TASK TO CARRY OUT
Please rewrite only the part of the listing that opens with the line containing "Where should I" and closes with the line containing "pyautogui.click(x=1272, y=45)", keeping the requests and raising every coordinate in the answers by 69. Omit the pictures.

SUPPLIED MATERIAL
────────────────────────────────────────

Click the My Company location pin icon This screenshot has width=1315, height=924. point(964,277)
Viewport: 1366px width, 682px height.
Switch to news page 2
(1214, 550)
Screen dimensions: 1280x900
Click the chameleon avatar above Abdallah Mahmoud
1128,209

────────────────────────────────────────

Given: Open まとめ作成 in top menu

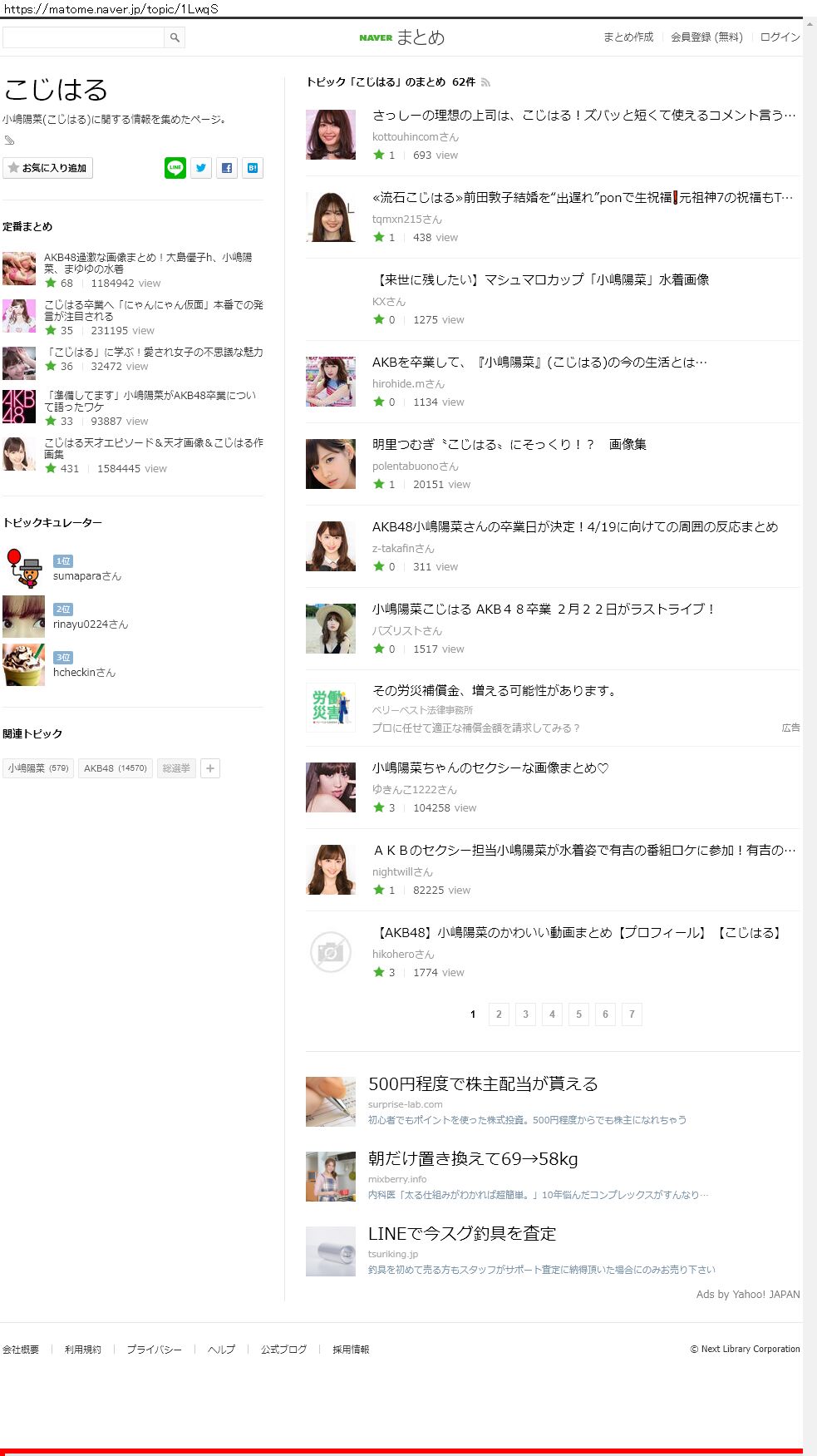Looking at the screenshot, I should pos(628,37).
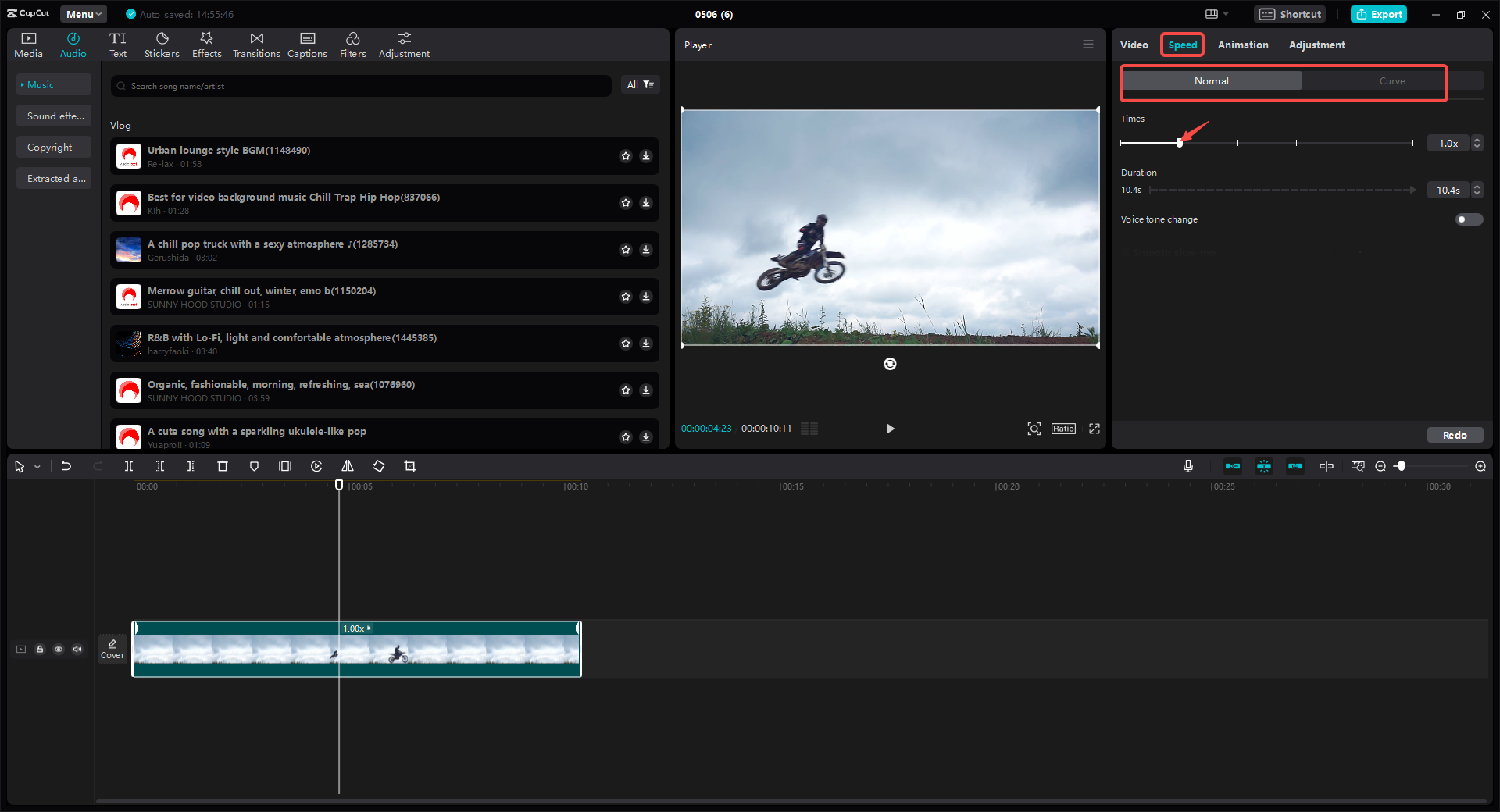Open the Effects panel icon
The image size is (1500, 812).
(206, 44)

────────────────────────────────────────

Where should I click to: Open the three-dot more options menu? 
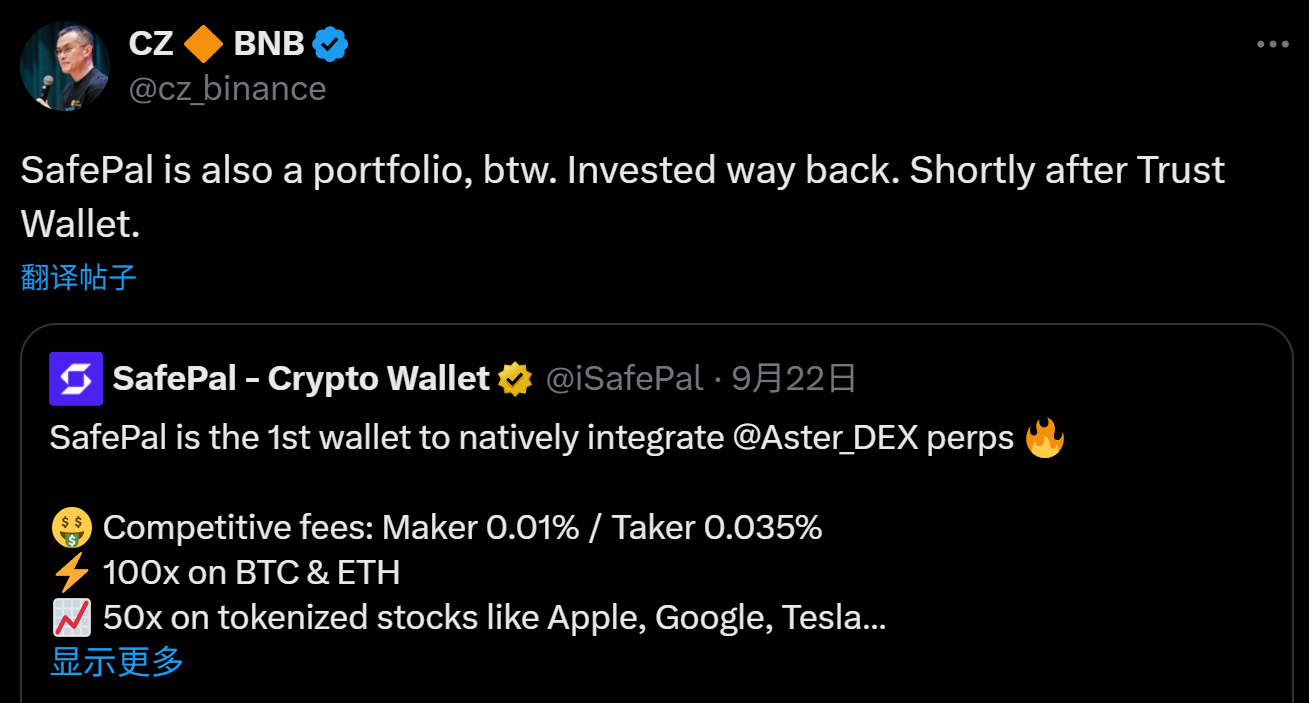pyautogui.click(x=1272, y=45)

────────────────────────────────────────

SOLUTION TO THIS TASK
Where should I click to: Open the three-dot more options menu? 
pyautogui.click(x=1341, y=114)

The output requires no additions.